The Financial Services Authority (“OJK”) has issued a new regulation governing takeovers of public companies. The regulation (OJK Regulation No. 9/POJK.04/2018 / “Reg 9/2018”), which entered into effect on 25 July 2018, supersedes Bapepam-LK Rule No. IX.H.1 (the “Previous Regulation”).
Reg 9/2018 introduces a number of significant changes, including the following:
- Compared with the Previous Regulation, Reg 9/2018 makes it easier to identify the indirect controller of a public company as it provides that a party’s status as indirect controller may be evidenced by documents or information to this effect. Such documents or information include:
- A shareholders’ agreement showing that the party has more than 50% of voting rights;
- Provisions of the articles of association or an agreement showing the party’s authority to set the financial and operational policy of the company;
- Documents or information showing the party’s authority to appoint or replace the majority of the members of the company’s board of directors and board of commissioners;
- Documents or information demonstrating the ability to control a majority of the votes at board of directors’ and board of commissioners’ meetings; and/or
- Other documents or information indicating control of the company.
- It clarifies the confusion that has arisen over the precise meanings of “control” and “controller” as a result of the differing definitions provided in the sectoral regulations governing the banking industry, insurance industry, etc. Reg 9/2018 stipulates that for the purpose of its application, the definition of “control” and “controller” shall refer to the definition and criteria provided by Reg 9/2018. In other words, the requirements set out in Reg 9/2018 will only be applicable if the transaction satisfies the criteria for “control” and “controller” as defined by Reg. 9/2018.
- In line with the Previous Regulation, as well as other OJK regulations, Reg 9/2018 restates the requirement that the beneficial owner of a new controller must be disclosed in the takeover announcement.
- As required under the Previous Regulation, a Mandatory Tender Offer (“MTO”) must be made by the new controller. However, more information must now be set out in the MTO announcement, including:
- A statement from the new controller that it has sufficient funds to conduct the MTO, as well as information on the source(s) of the funds; and
- A plan of development for the company.
- With regard to the purchase price for shares under an MTO, Rule 9/2018 contains additional provisions on how this should be determined in the case of a takeover of a public company listed and traded on the stock exchange where such takeover is effected by means of (i) an increase in capital by way of the issuance of new shares with pre-emptive rights (“Rights Issue”) or (ii) an increase in capital through the issuance of new shares without pre-emptive rights (“Non-Rights Issue”).
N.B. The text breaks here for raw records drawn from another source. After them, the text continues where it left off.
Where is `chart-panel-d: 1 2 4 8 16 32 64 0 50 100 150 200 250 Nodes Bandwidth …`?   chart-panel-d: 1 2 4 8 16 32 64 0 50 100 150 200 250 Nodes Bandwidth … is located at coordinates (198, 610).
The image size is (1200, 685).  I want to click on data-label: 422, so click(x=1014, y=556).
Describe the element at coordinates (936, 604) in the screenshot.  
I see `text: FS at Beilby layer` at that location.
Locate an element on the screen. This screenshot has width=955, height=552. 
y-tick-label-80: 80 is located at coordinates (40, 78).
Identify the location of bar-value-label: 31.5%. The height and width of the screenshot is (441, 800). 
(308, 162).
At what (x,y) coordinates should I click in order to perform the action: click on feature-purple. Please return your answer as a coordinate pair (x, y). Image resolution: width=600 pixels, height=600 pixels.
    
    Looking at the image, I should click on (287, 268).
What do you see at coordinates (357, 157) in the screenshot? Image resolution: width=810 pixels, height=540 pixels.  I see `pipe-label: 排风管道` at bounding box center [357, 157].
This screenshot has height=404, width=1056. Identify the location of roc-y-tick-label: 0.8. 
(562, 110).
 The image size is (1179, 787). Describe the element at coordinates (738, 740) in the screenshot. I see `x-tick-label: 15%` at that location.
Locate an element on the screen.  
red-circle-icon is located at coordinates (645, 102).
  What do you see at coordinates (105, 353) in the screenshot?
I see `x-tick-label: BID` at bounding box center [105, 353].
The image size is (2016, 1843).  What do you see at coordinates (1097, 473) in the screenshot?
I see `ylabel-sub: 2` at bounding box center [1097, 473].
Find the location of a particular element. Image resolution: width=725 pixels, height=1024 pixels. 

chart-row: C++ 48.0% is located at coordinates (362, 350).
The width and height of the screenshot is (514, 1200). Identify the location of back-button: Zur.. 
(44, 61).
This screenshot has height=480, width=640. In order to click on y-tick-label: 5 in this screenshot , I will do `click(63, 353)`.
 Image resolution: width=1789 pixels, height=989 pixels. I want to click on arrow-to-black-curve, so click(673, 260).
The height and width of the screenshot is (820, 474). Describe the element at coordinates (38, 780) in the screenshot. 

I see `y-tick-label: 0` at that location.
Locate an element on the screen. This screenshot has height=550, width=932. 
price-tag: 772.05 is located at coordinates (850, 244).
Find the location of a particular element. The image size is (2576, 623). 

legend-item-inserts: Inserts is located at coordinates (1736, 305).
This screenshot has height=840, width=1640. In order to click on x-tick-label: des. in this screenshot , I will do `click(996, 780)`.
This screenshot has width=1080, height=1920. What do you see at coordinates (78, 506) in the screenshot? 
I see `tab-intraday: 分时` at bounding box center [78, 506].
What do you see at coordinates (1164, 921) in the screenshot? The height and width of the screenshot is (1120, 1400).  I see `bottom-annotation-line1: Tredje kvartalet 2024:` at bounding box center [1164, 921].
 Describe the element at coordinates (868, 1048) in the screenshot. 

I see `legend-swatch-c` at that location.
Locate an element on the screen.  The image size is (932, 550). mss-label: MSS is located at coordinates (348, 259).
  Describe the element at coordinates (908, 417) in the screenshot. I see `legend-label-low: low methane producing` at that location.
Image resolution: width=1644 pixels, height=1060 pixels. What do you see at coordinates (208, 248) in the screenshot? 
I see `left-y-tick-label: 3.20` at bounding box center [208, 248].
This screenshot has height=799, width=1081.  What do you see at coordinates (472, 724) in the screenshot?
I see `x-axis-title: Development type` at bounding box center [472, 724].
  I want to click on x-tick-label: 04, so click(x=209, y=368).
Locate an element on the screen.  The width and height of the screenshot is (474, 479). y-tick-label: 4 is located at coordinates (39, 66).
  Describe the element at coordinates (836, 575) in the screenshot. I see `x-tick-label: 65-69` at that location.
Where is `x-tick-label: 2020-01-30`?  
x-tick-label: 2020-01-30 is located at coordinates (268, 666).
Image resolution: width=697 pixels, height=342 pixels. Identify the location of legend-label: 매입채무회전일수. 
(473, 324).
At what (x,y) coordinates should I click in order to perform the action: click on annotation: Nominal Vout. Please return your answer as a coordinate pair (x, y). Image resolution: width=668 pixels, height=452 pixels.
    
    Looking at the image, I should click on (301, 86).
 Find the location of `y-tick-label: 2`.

In order to calculate the MTO share price in both situations, the minimum MTO price must be:
- the average of the highest prices recorded in daily trading on the stock exchange over 90 calendar days prior to (i) the takeover announcement; (ii) the negotiation of the takeover announcement, (iii) Rights Issue announcement disclosing the identity of the new controller, and (iv) Non-Rights Issue announcement disclosing the identity of the new controller, as the case may be; or
- the exercise price of the takeover; whichever is the higher.
- It is now possible for an MTO to be conducted by a third party appointed by the new controller, provided that more than 50% of the share capital of such party is controlled, whether directly or indirectly, by the new controller.
- Unlike under the Previous Regulation, Rights Issues and Non-Rights Issues are no longer exempted from the acquisition announcement and MTO requirements. However, exemptions are still available in the following cases:
- The takeover results from a Rights Issue where the existing shareholders acquire the shares by exercising their rights in proportion to their respective shareholdings; and
- The takeover results from a Non-Rights Issue which is conducted in order to improve the financial condition of the company.
In addition, Reg 9/2018 sets out new exemptions from the announcement and MTO requirements for takeovers that are announced in an IPO prospectus and are completed within 1 (one) year as of the effective date of the IPO.
Reg 9/2018 provides greater clarity on how to identify “indirect control” and “indirect controller,” something that was not entirely clear from the Previous Regulation. Further, it clarifies the situation where there is a conflict between regulations as regards the meaning of “control” and “controller”, with the definition provided by Reg. 9/2018 now prevailing.
Reg 9/2018 also changes the rules governing exemptions from the takeover-announcement and MTO requirements, with takeovers effected by means of a Rights Issue or Non-Rights Issue now only being exempted from these requirements in circumstances where shareholders exercise their rights in proportion to their existing shareholdings or where the takeover occurs as a result of a Non-Rights Issue that is intended to improve the financial condition of the company. Therefore, takeovers by way of a Rights Issue or Non-Rights Issue are no longer advantageous as they will now also trigger an MTO. By contrast, an MTO would not be automatically triggered in such circumstances under the Previous Regulation.